The required output is the exact run of lines from the one that contains "This screenshot has height=484, width=1200." to the end of the data, with every picture left out.
---
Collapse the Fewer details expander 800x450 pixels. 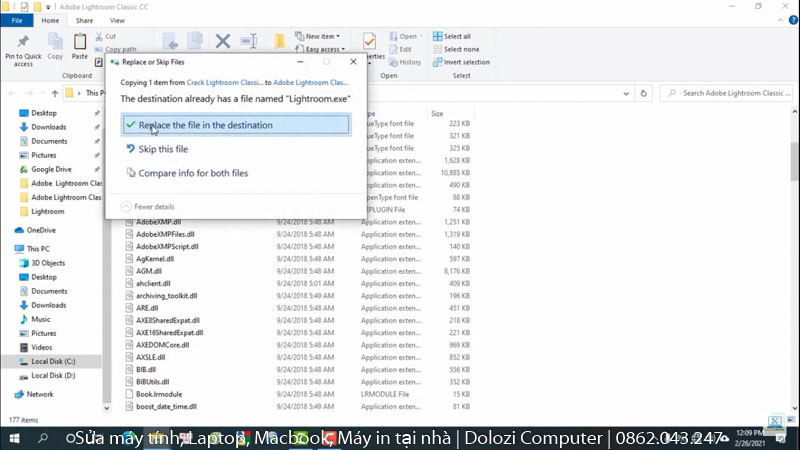(x=149, y=206)

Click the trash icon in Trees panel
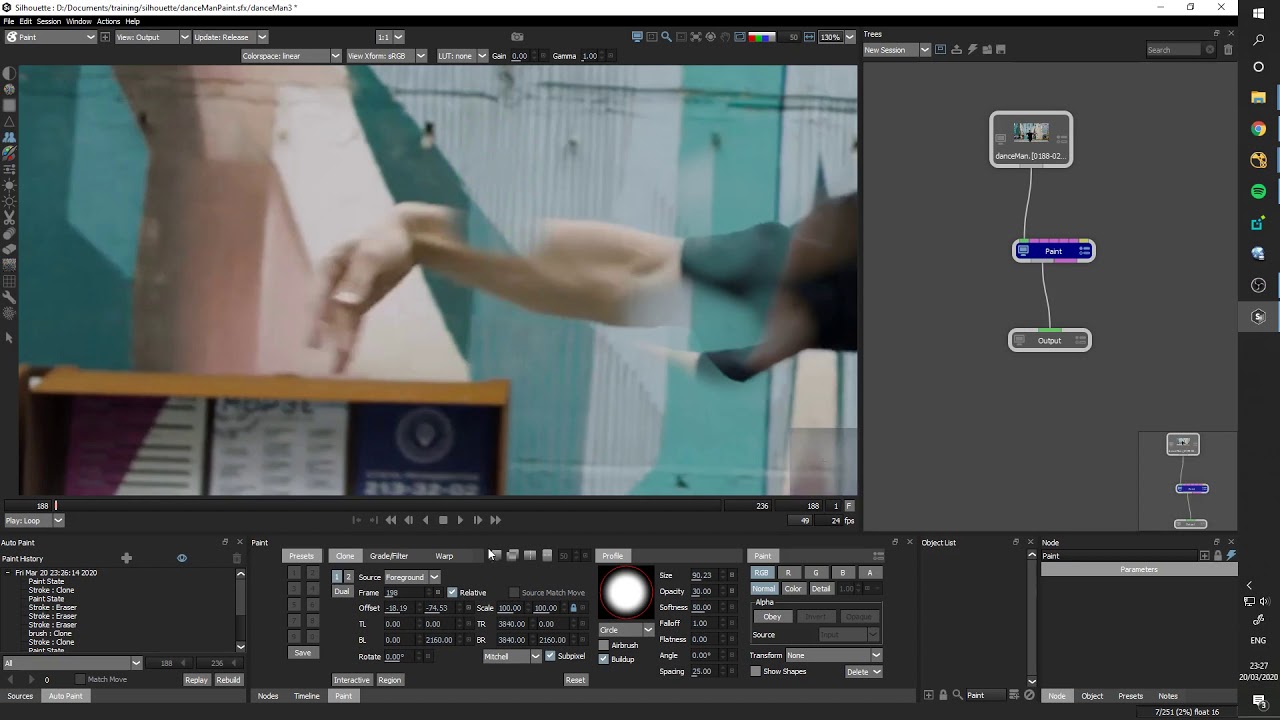1229,50
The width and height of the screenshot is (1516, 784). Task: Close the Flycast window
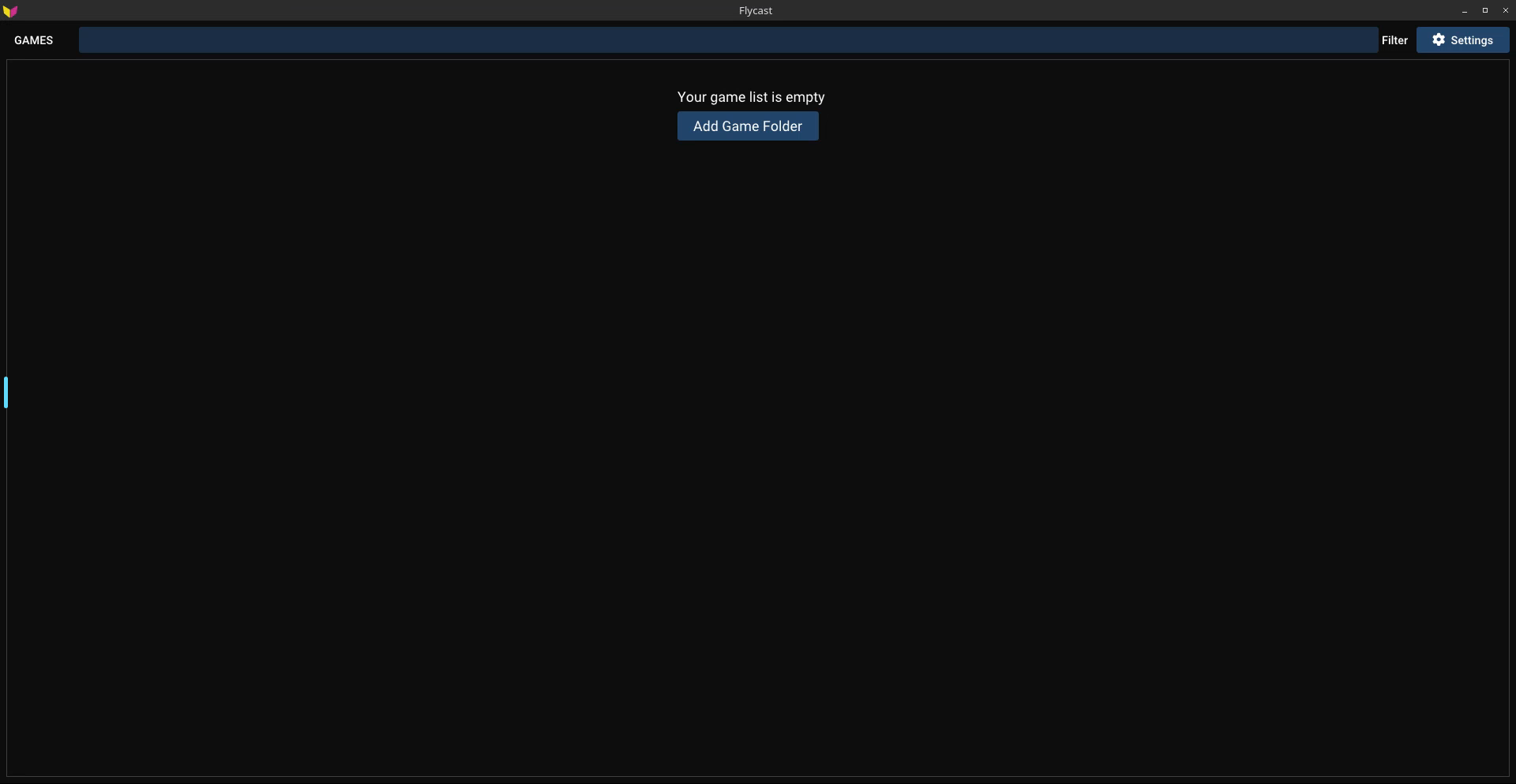click(1505, 11)
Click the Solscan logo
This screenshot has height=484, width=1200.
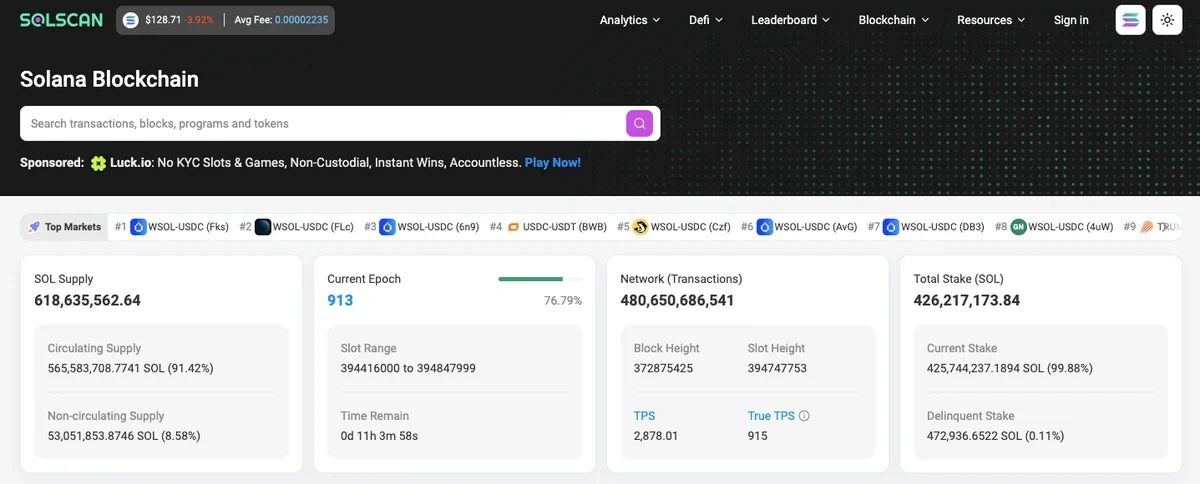click(61, 20)
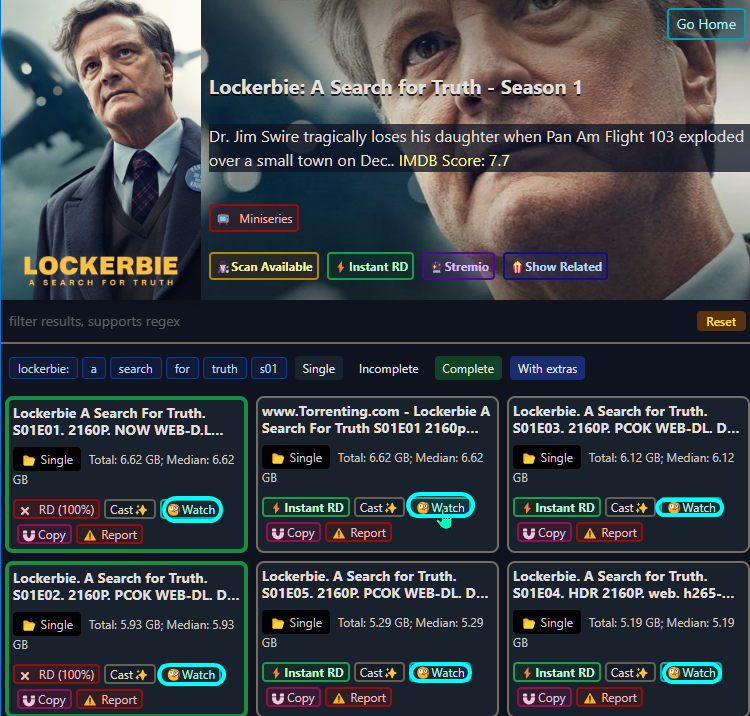Go Home via the top-right button
750x716 pixels.
(x=706, y=24)
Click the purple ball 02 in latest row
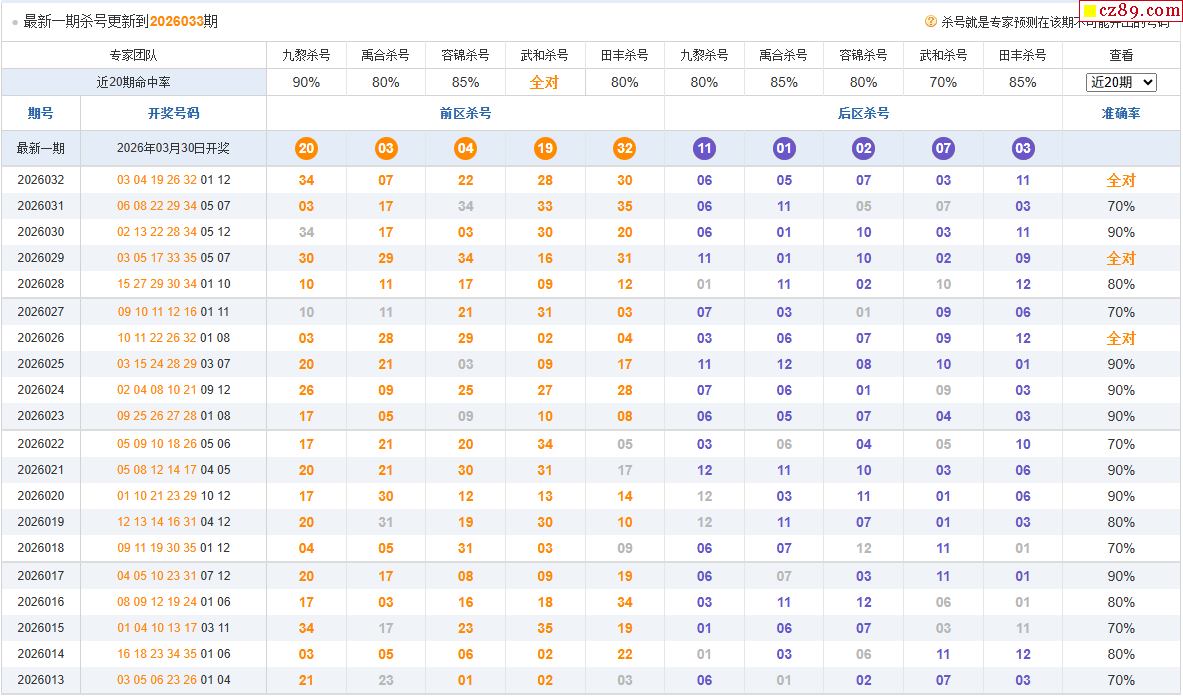The height and width of the screenshot is (697, 1183). point(863,149)
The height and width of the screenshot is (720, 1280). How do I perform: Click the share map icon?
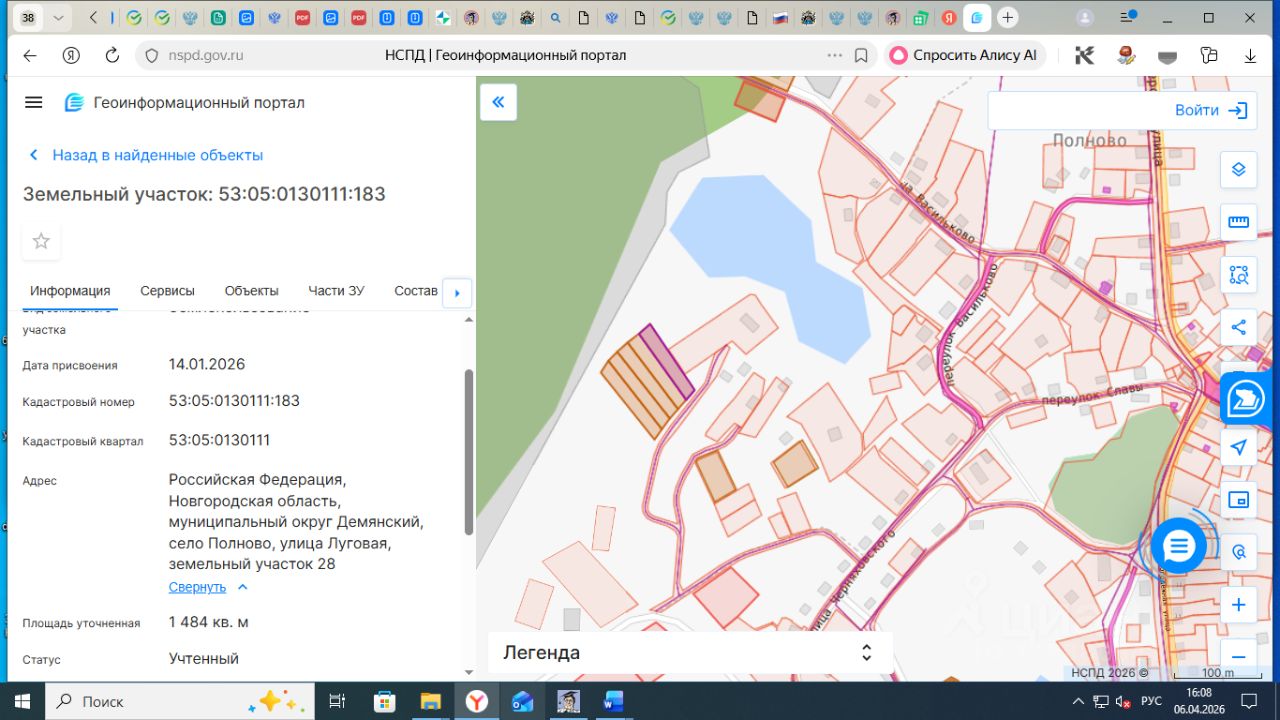[x=1238, y=327]
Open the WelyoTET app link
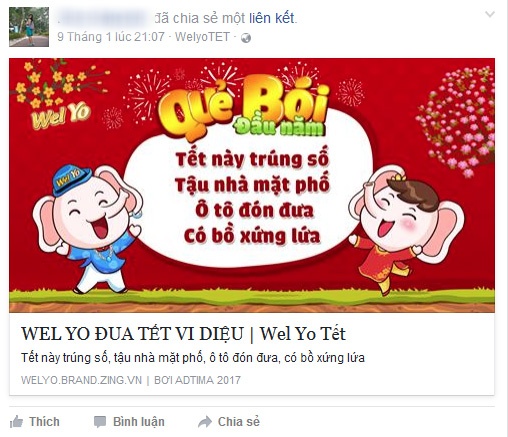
---
▸ **ANSWER SECTION**:
This screenshot has height=484, width=1200.
click(61, 20)
Go Home via the top-right button
750x716 pixels.
(x=706, y=24)
Click the purple ball 02 in latest row
The height and width of the screenshot is (697, 1183). point(863,149)
The height and width of the screenshot is (720, 1280). How do I perform: Click the share map icon?
[x=1238, y=327]
Open the WelyoTET app link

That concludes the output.